O programa, contido em uma Medida Provisória (MP) assinada por Lula nesta segunda-feira, entra em vigor nesta terça-feira e terá prazo de 90 dias. O lançamento do novo Desenrola foi realizado em cerimônia no Palácio do Planalto.
Por Redação, com ABr – de Brasília
O presidente Luiz Inácio Lula da Silva (PT) lançou, nesta segunda-feira, uma nova versão do Desenrola, programa de renegociação de dívidas dos brasileiros, uma medida com peso importante na tentativa de reeleição do presidente da República.

Lula e seu entorno avaliam que o endividamento do eleitorado é um dos principais motivos para a popularidade do petista não decolar. Ele aparece nas pesquisas empatado em intenção de voto para segundo turno com o senador Flávio Bolsonaro (PL-RJ).

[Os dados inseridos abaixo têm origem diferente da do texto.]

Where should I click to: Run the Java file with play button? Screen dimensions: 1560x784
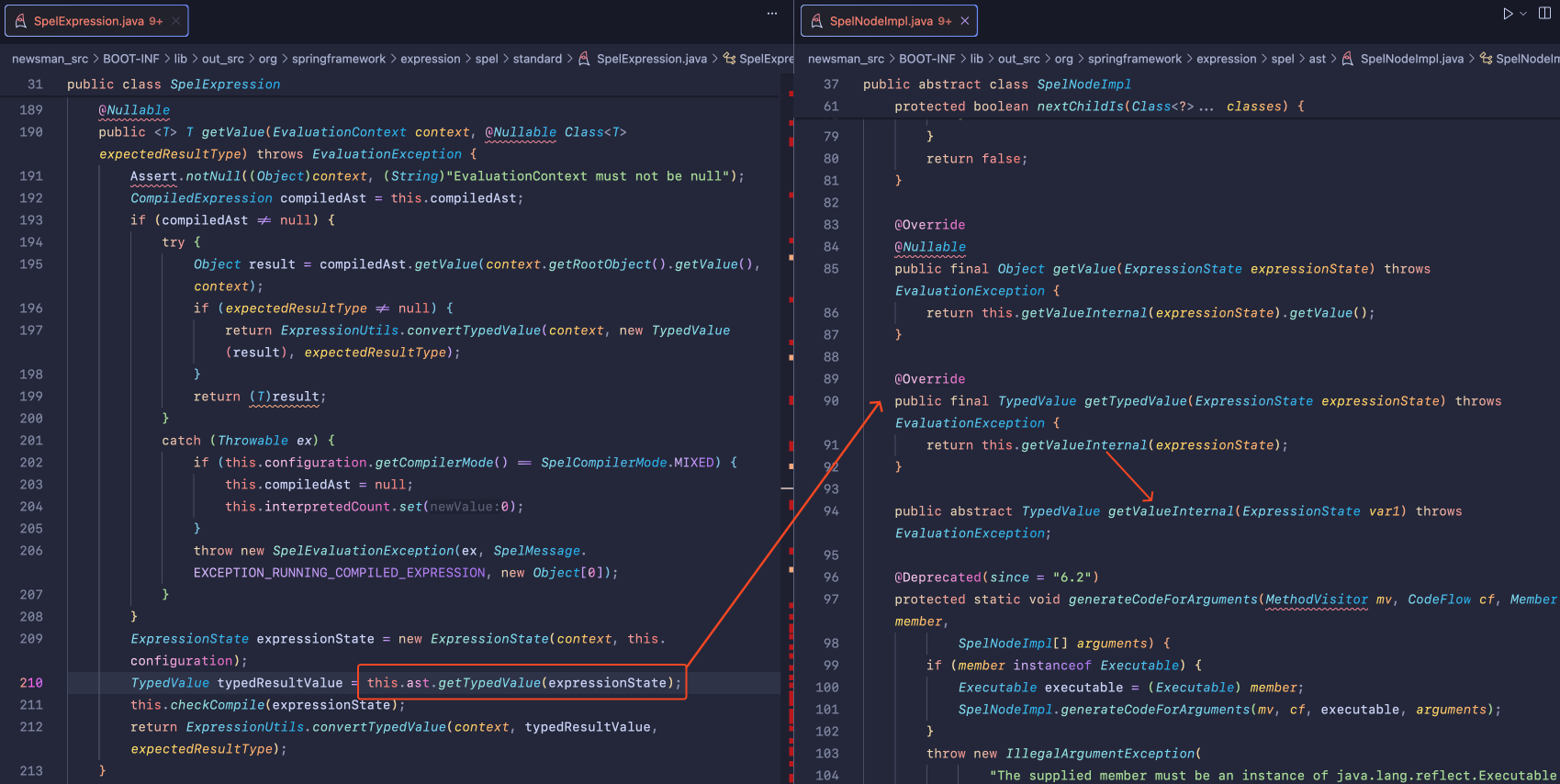1507,14
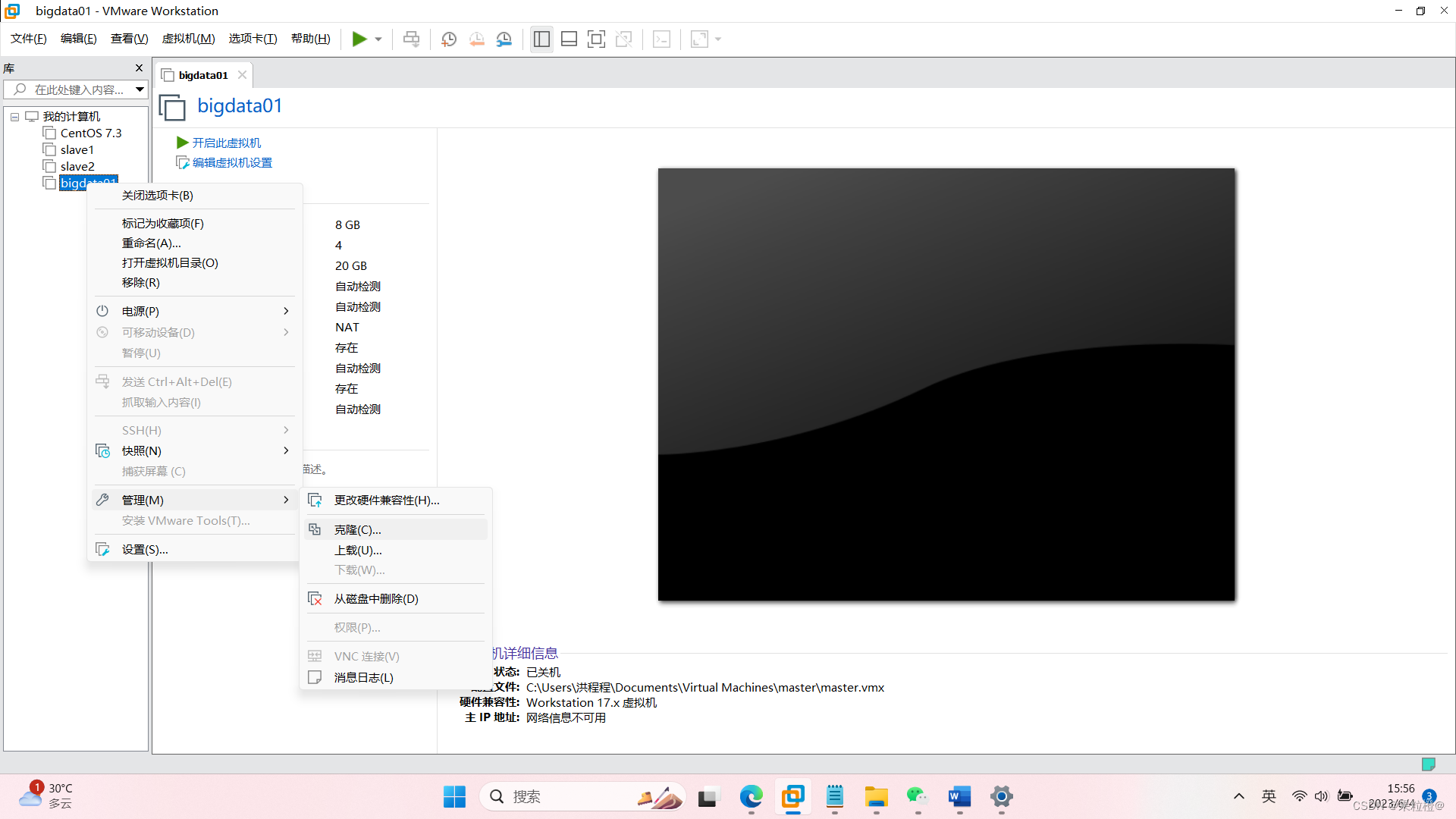Click the revert snapshot toolbar icon
Viewport: 1456px width, 819px height.
pos(477,39)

O programa, contido em uma Medida Provisória (MP) assinada por Lula nesta segunda-feira, entra em vigor nesta terça-feira e terá prazo de 90 dias. O lançamento do novo Desenrola foi realizado em cerimônia no Palácio do Planalto.
Freguês
Participaram do anúncio; além de Lula, os ministros Dario Durigan (Fazenda), Bruno Moretti (Planejamento), Miriam Belchior (Casa Civil) e Paulo Pereira (Empreendedorismo). Também estava presente a ministra Esther Dweck (Gestão e Inovação).
Em seu discurso, Lula falou que não há sentido uma pessoa ficar com o nome sujo por uma dívida pequena chamou os juros de escorchantes.
— O mercado transforma esse cidadão num clandestino. Porque ele não pode mais comprar nada a crédito. Não pode mais ter conta em banco. Ou seja, ele vira um freguês da bandidagem e da agiotagem — afirmou o presidente.
Famílias
Durigan disse que o primeiro Desenrola, de 2023, foi feito tendo em vista que a taxa de juros seria reduzida no país, o que diminuiria as chances das famílias se endividarem novamente.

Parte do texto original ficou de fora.